(Provided data)
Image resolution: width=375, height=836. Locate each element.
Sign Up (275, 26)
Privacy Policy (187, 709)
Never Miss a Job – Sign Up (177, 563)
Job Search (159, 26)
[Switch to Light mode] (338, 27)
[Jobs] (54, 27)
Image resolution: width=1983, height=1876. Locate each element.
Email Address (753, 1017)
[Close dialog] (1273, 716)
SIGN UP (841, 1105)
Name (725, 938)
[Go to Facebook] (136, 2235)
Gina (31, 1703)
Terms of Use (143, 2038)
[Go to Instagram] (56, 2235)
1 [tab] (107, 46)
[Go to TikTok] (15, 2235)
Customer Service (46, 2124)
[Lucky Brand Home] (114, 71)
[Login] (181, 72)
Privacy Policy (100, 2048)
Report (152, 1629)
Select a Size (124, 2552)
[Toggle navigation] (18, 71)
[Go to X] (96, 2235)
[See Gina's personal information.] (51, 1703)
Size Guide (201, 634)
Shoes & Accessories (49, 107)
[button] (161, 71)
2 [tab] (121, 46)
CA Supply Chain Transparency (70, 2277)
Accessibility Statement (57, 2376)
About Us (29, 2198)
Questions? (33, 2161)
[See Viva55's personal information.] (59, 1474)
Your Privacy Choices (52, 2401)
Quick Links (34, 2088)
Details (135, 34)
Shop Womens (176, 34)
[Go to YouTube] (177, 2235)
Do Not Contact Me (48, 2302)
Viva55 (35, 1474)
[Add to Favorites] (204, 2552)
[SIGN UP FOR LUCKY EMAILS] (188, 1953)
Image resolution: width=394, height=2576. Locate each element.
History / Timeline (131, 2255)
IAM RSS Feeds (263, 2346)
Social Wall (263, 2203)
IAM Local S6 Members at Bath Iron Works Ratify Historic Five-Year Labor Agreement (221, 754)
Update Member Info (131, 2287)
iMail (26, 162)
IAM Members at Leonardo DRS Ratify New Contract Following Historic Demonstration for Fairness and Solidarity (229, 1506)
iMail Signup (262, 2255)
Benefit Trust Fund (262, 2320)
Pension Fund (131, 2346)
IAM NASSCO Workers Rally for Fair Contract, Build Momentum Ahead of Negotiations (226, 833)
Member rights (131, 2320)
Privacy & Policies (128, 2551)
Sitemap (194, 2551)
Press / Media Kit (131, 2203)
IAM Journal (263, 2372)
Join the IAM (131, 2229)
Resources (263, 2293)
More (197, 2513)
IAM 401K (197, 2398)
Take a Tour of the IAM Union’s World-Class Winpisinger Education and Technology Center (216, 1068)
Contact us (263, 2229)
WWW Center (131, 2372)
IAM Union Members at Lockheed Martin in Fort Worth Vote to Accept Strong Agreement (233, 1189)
(End Provided data)
#### Your instructions
The listing above has to be written out again in full, exactly as shown.

#### Answer below
Image resolution: width=375, height=836. Locate each element.
Sign Up (275, 26)
Privacy Policy (187, 709)
Never Miss a Job – Sign Up (177, 563)
Job Search (159, 26)
[Switch to Light mode] (338, 27)
[Jobs] (54, 27)
Image resolution: width=1983, height=1876. Locate each element.
Email Address (753, 1017)
[Close dialog] (1273, 716)
SIGN UP (841, 1105)
Name (725, 938)
[Go to Facebook] (136, 2235)
Gina (31, 1703)
Terms of Use (143, 2038)
[Go to Instagram] (56, 2235)
1 [tab] (107, 46)
[Go to TikTok] (15, 2235)
Customer Service (46, 2124)
[Lucky Brand Home] (114, 71)
[Login] (181, 72)
Privacy Policy (100, 2048)
Report (152, 1629)
Select a Size (124, 2552)
[Toggle navigation] (18, 71)
[Go to X] (96, 2235)
[See Gina's personal information.] (51, 1703)
Size Guide (201, 634)
Shoes & Accessories (49, 107)
[button] (161, 71)
2 [tab] (121, 46)
CA Supply Chain Transparency (70, 2277)
Accessibility Statement (57, 2376)
About Us (29, 2198)
Questions? (33, 2161)
[See Viva55's personal information.] (59, 1474)
Your Privacy Choices (52, 2401)
Quick Links (34, 2088)
Details (135, 34)
Shop Womens (176, 34)
[Go to YouTube] (177, 2235)
Do Not Contact Me (48, 2302)
Viva55 (35, 1474)
[Add to Favorites] (204, 2552)
[SIGN UP FOR LUCKY EMAILS] (188, 1953)
Image resolution: width=394, height=2576. Locate each element.
History / Timeline (131, 2255)
IAM RSS Feeds (263, 2346)
Social Wall (263, 2203)
IAM Local S6 Members at Bath Iron Works Ratify Historic Five-Year Labor Agreement (221, 754)
Update Member Info (131, 2287)
iMail (26, 162)
IAM Members at Leonardo DRS Ratify New Contract Following Historic Demonstration for Fairness and Solidarity (229, 1506)
iMail Signup (262, 2255)
Benefit Trust Fund (262, 2320)
Pension Fund (131, 2346)
IAM NASSCO Workers Rally for Fair Contract, Build Momentum Ahead of Negotiations (226, 833)
Member rights (131, 2320)
Privacy & Policies (128, 2551)
Sitemap (194, 2551)
Press / Media Kit (131, 2203)
IAM Journal (263, 2372)
Join the IAM (131, 2229)
Resources (263, 2293)
More (197, 2513)
IAM 401K (197, 2398)
Take a Tour of the IAM Union’s World-Class Winpisinger Education and Technology Center (216, 1068)
Contact us (263, 2229)
WWW Center (131, 2372)
IAM Union Members at Lockheed Martin in Fort Worth Vote to Accept Strong Agreement (233, 1189)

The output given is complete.